Mesmo com tantos meios culturais disponíveis para serem explorados, de acordo com uma pesquisa do Instituto Brasileiro de Geografia e Estatística (IBGE) de 2019, a grande maioria dos municípios do Brasil não tem cinemas, museus ou teatros. O grande bem cultural do país continua sendo a televisão, presente em praticamente todos os lares, sem distinção de raça, gênero e classe social, sendo ele, o aparelho mais “democrático” do país.

Em tempos de incertezas e adaptações, a TV brasileira completou 70 anos em 18 de setembro. Nessa data, em 1950, aconteceu a primeira transmissão de televisão na história do país, com a emissora TV Tupi, inaugurada pelo jornalista e advogado paraibano Assis Chateaubriand, o Chatô. No dia de seu lançamento, o canal exibiu o programa TV na Taba, em que a abertura contou com a ilustração de um indígena e com a fala “Boa noite. Está no ar a televisão do Brasil.”

Em um trecho do livro “Chatô: O Rei do Brasil”, de Fernando Morais, o autor conta que um mês antes da inauguração da Tupi, um engenheiro norte-americano, diretor da NBC-TV, veio para supervisionar as primeiras semanas de funcionamento do canal. Ele quis saber quantos aparelhos de TV já haviam sido vendidos aos paulistas, e a resposta era: nenhum! Na época, o televisor era uma novidade e uma luxúria que poucos poderiam arcar, então Chateaubriand acabou contrabandeando 200 aparelhos e o resto é história.

E as novelas? 

A teledramaturgia, hoje um marco na cultura brasileira, teve seu início com a novela “Sua Vida me Pertence”, em 1951. Ela era exibida duas vezes por semana, às 20h, e era exibida ao vivo. Décadas depois, a faixa de horário é considerada nobre, disputadíssima entre anunciantes e é até mesmo usada como referência de tempo. Quem nunca ouviu “Tem que ser antes da novela” ou “Só depois que a novela acabar”?
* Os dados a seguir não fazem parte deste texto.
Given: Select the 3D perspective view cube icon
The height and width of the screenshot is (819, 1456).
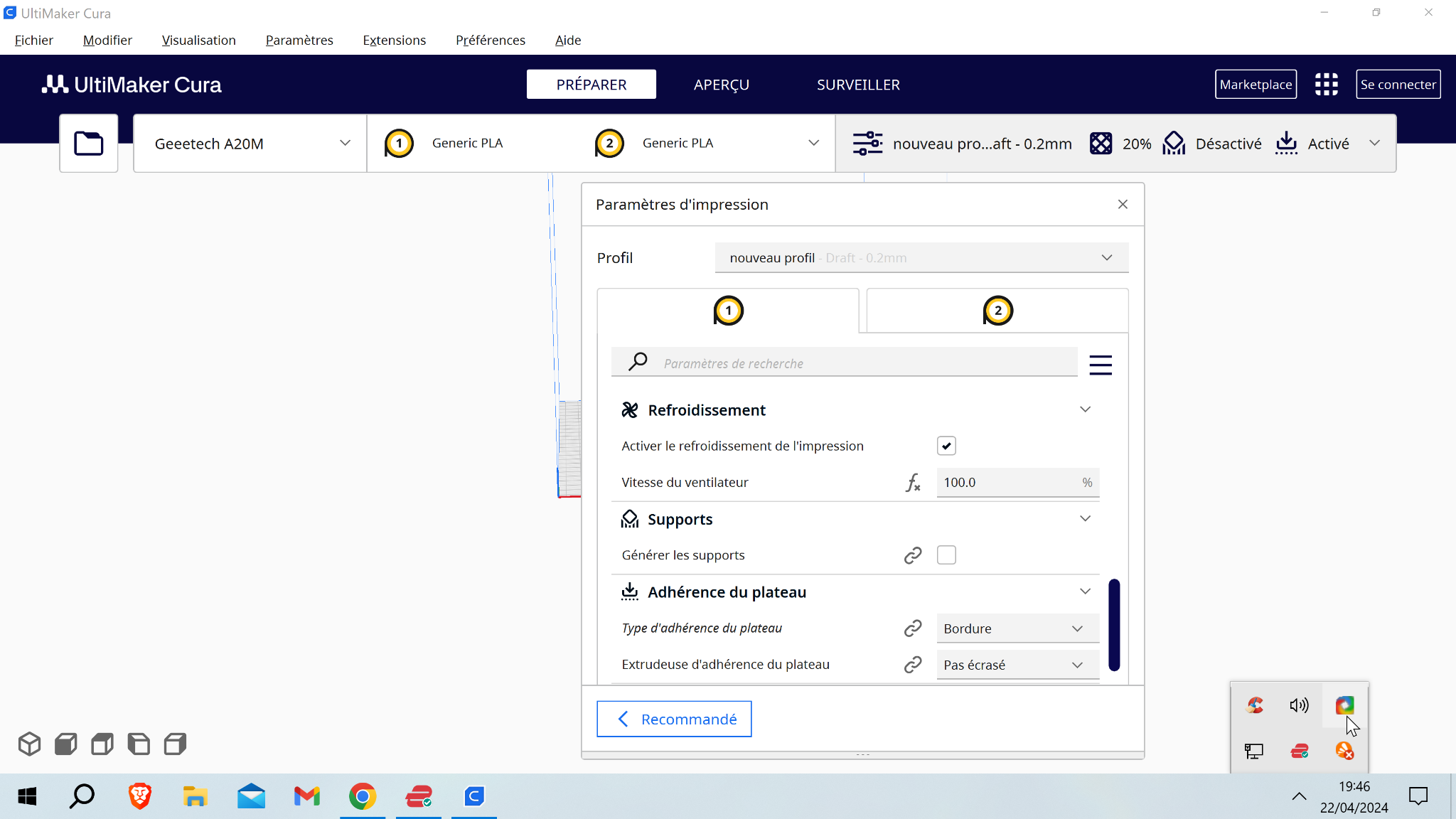Looking at the screenshot, I should (x=29, y=744).
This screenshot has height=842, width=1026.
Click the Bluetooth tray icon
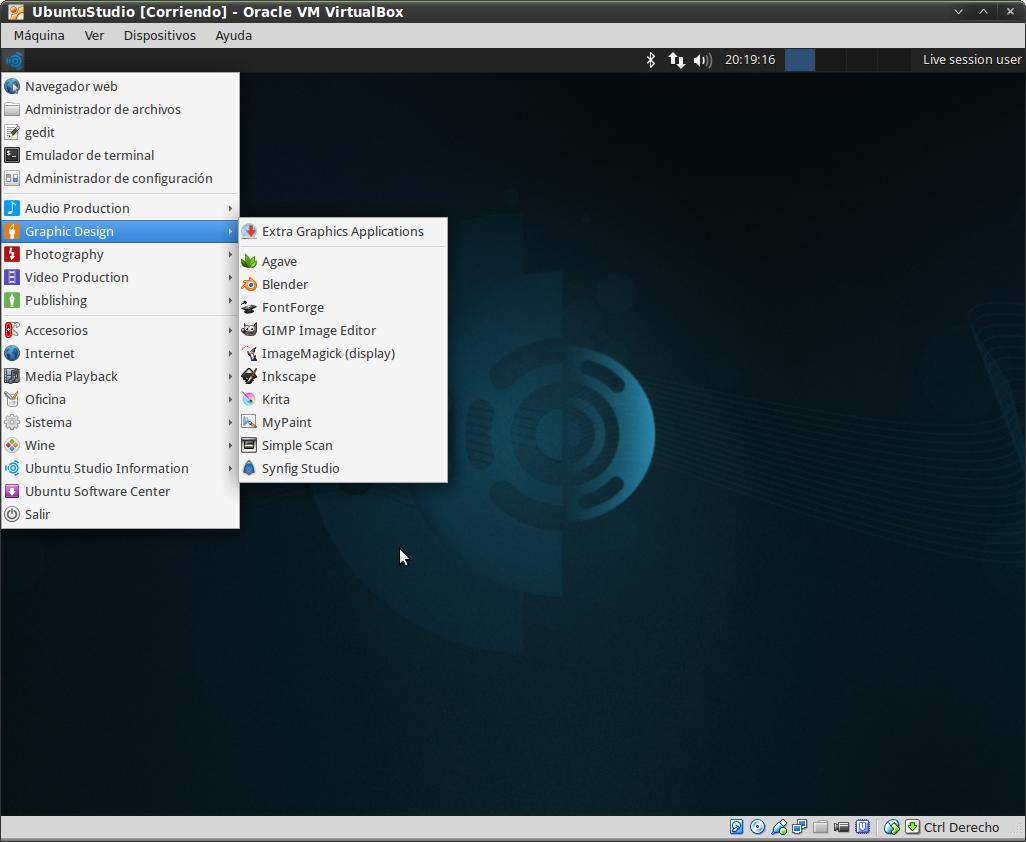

Segundo Julio Cesar Fernandes, a telenovela, o principal gênero da TV brasileira, não é apenas capaz alcançar um dos maiores índices de audiência, como também “reflete momentos da história, dita moda e presta serviços sociais, além de entreter.”

As narrativas geralmente seguem um padrão comum, com conflitos amorosos e familiares em seu núcleo principal, e um secundário dedicado a comédia. Tornou-se clichê as traições, reviravoltas previsíveis e a história de um herói contra um vilão. 

Com o tempo, elas abriram espaço para problematizar questões essenciais do nosso cotidiano como dependência química, relacionamentos abusivos, saúde mental, homossexualidade, questões políticas, entre outras. “Isso pode ser considerado merchandising social ou simplesmente ações socioeducativas”, expõe o jornalista Luís Viviani em uma matéria. 

No mesmo artigo, a antropóloga Heloisa Buarque de Almeida diz que esses problemas devem estar presentes frequentemente, pois senão há o esquecimento deles por parte das pessoas. “A questão da presença (modesta e discreta ainda) dos casais gays, ou de personagens homossexuais tratados de modo não caricato, por exemplo, coloca o tema em pauta, dá alguma visibilidade e até certa respeitabilidade. Mas isso só funciona se continuar a ter sempre casais homossexuais. Se aparece numa novela e não voltar, não muda nada na sociedade”.

Produto de consumo

Com o crescimento da televisão como maior meio de comunicação ao longo do século XX, as teleproduções brasileiras ganharam status de forte produto econômico. Assim, o país passou a ser conhecido pela produção de novelas para o exterior, sendo um dos maiores exportadores desse produto audiovisual no mundo, disputando em números apenas com a produção mexicana.   

“Avenida Brasil” (2012), de João Emanuel Carneiro, é a telenovela de maior sucesso no exterior, passando em 132 países, com dublagem em mais de 14 línguas. Em segundo lugar está “Caminho das Índias” (2009), da autora Gloria Perez, que esteve em 118 países.

Com isso, os investimentos na área foram aumentando de acordo com a crescente audiência. O impacto que as novelas causam é tão grande que, segundo Almeida, “há uma vasta bibliografia mostrando a correlação entre TV e formação de uma sociedade de consumo no país.”

Desse modo, com o brand placement dentro da novela (forma de inserir mensagens publicitárias de forma sútil no conteúdo de programas), ela promove modas e produtos, uma vez que o público vê as novelas como referência de padrões de consumo, beleza e comportamento.